Swap "Approvals tab" for "Reports tab" in the lines starting at the one that contains "Where should I" and ending at the one that contains "click(x=546, y=146)". Give back only those lines, otherwise unchanged.

## Supplied material
-- begin --
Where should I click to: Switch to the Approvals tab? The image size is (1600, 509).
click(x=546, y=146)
-- end --
-- begin --
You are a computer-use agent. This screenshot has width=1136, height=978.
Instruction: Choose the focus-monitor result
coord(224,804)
-- end --
## Complete output
Where should I click to: Switch to the Reports tab? The image size is (1600, 509).
click(x=546, y=146)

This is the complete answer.